- Galway Lifeboat Station, County Galway in 2025

General information
- Type: RNLI Lifeboat Station
- Location: New Docks, Port of Galway, Galway, County Galway, Ireland
- Coordinates: 53°16′08.9″N 9°02′48.6″W﻿ / ﻿53.269139°N 9.046833°W
- Opened: 1996
- Owner: Royal National Lifeboat Institution

Website
- Galway RNLI Lifeboat Station

= Galway Lifeboat Station =

RNLI lifeboat station in County Galway, Ireland

Galway Lifeboat Station is located on New Docks, in the Port of Galway, a seaport in Galway, a city in County Galway approximately 200 km west of Dublin, on the west coast of Ireland.

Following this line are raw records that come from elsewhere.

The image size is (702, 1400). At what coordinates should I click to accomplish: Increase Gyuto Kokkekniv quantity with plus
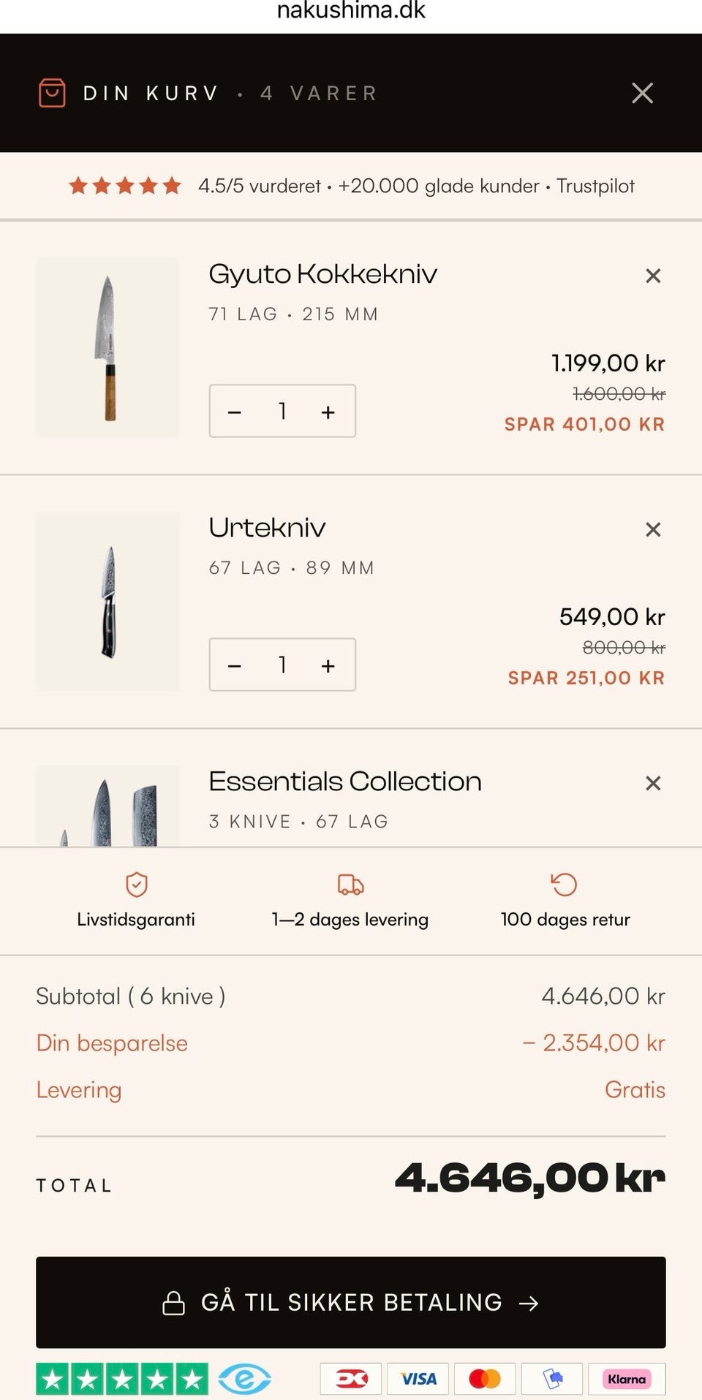coord(328,412)
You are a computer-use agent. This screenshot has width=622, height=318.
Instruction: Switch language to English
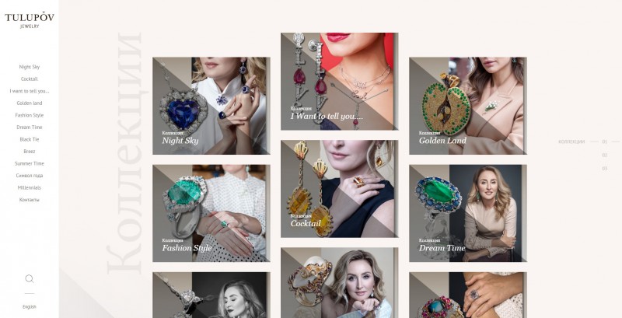[x=30, y=306]
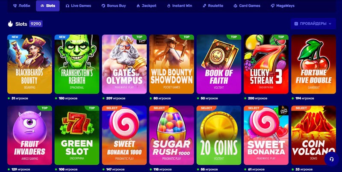The height and width of the screenshot is (172, 342).
Task: Select the Sugar Rush 1000 game
Action: pos(171,135)
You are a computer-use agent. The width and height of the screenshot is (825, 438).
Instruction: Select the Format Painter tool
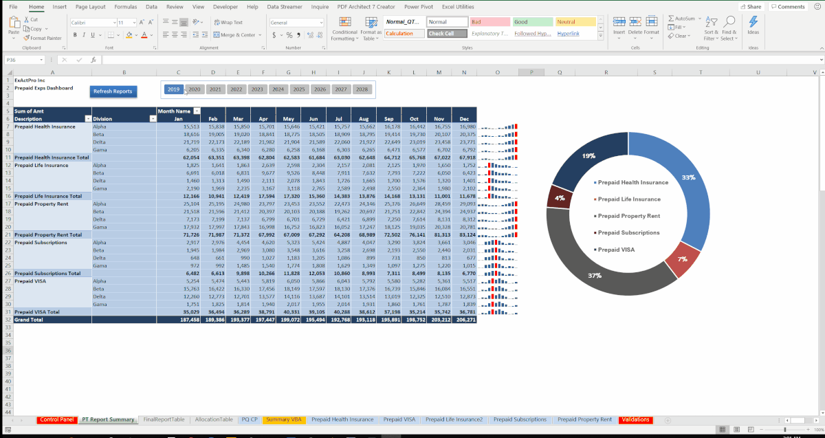pyautogui.click(x=33, y=38)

A lifeboat station was established at Galway in 1996 by the Royal National Lifeboat Institution (RNLI).

The station currently operates the Inshore lifeboat, Binny (B-853), on station since 2011.

== History ==
In a violent storm of 20 November 1830, the brig Lillies was wrecked on Black Rock, near Galway. After several attempts to rescue the men failed, H.M. Coastguard boatman Bartholomew Hynes, with a crew of nine fishermen, managed to save four of the crew. Seventeen years later, on 7 February 1847, H.M. Coastguard Chief Boatman James McKenzie saved one man from the rigging from the vessel Sea Horse, when it was driven ashore at Galway. The Royal National Institution for the Preservation of Life from Shipwreck (RNIPLS), later to become the RNLI in 1854, would award medals for deeds of gallantry at sea, even if no lifeboats were involved. Bartholomew Hynes and James McKenzie were each awarded the RNIPLS Silver Medal.

It would be another 80 years before Galway Bay Lifeboat Station was established on the Aran Islands in 1927, at the entrance to Galway Bay, and a further 69 years before the establishment of the Galway Lifeboat Station, operating an Inshore lifeboat.

In 1996, with the RNLI looking to increase lifeboat coverage on the west coast of Ireland, and an increased number of incidents in the Galway Bay area, it was decided to establish a station on New Docks (road), in the Port of Galway, for a one-year evaluation period. A succession of temporary lifeboats were sent to the station, the first being Foresters (B-531). Temporary crew facilities were provided, but with no boathouse, the lifeboat was kept at the workplace of the station's secretary, able to be towed to a variety of launch sites. With no slipway available at the base location, a davit was installed, to lower the lifeboat into the water.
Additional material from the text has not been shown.